Project description:The inflammatory cytokine interleukin-6 (IL-6) is a main regulator of fibrinogen synthesis, though its interaction with fibrinogen genes (FGA, FGB, FGG) and subsequent impact on cardiovascular disease (CVD) risk is not well-studied. We investigated joint associations of fibrinogen and IL6 tagSNPs with fibrinogen concentrations, carotid intima-media thickness, and myocardial infarction or ischemic stroke in 3900 European-American Cardiovascular Health Study participants. To identify combinations of genetic main effects and interactions associated with outcomes, we used logic regression. We also evaluated whether the relationship between fibrinogen SNPs and fibrinogen level varied by IL-6 level using linear regression models with multiplicative interaction terms. Combinations of fibrinogen and IL6 SNPs were significantly associated with fibrinogen level (p < 0.005), but not with other outcomes.
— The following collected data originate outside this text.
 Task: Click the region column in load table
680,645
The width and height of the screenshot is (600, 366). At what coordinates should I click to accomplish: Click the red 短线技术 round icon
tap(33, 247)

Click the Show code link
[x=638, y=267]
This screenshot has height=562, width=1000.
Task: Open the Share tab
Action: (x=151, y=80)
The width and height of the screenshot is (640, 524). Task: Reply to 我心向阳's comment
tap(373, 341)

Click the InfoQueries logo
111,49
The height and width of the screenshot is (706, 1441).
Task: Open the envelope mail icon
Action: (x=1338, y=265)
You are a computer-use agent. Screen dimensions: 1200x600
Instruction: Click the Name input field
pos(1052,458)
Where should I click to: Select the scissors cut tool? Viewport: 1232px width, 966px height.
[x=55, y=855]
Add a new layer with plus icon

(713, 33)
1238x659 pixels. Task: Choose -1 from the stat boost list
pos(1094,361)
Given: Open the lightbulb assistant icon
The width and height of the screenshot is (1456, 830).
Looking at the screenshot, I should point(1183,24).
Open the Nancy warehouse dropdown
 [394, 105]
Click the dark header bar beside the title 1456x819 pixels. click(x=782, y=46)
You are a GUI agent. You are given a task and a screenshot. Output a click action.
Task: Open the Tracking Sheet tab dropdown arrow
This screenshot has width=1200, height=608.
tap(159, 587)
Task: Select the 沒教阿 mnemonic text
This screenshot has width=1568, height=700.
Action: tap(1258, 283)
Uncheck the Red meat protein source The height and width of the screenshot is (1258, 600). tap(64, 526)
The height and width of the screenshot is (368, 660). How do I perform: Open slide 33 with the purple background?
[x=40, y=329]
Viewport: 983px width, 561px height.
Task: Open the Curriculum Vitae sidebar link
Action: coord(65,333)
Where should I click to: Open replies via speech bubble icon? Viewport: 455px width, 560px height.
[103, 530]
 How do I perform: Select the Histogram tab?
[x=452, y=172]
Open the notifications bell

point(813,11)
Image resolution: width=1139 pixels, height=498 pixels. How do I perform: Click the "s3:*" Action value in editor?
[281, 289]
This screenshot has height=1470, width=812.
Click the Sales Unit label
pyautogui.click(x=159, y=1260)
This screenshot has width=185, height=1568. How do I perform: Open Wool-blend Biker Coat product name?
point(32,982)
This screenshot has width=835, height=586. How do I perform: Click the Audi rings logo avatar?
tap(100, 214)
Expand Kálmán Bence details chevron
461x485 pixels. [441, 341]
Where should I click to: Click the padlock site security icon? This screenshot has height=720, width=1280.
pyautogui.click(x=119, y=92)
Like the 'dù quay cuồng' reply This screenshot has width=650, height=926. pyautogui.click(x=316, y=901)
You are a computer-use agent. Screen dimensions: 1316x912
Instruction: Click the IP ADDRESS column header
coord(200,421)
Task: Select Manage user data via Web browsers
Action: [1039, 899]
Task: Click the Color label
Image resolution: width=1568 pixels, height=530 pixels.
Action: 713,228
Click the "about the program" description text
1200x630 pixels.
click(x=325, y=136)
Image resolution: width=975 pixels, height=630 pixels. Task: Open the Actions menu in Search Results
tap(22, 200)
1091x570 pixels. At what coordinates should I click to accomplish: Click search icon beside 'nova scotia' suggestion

Fibrinogen levels were higher in individuals having FGB1437 (rs1800790) and lacking FGA6534 (rs6050) minor alleles; these SNPs interacted with IL6 rs1800796 to influence fibrinogen level. Marginally significant (p= 0.03) interactions between IL-6 level and FGA and FGG promoter SNPs associated with fibrinogen levels were detected. We identified potential gene-gene interactions influencing fibrinogen levels. Although IL-6 responsive binding sites are present in fibrinogen gene promoter regions, we did not find strong evidence of interaction between fibrinogen SNPs and IL6 SNPs or levels influencing CVD.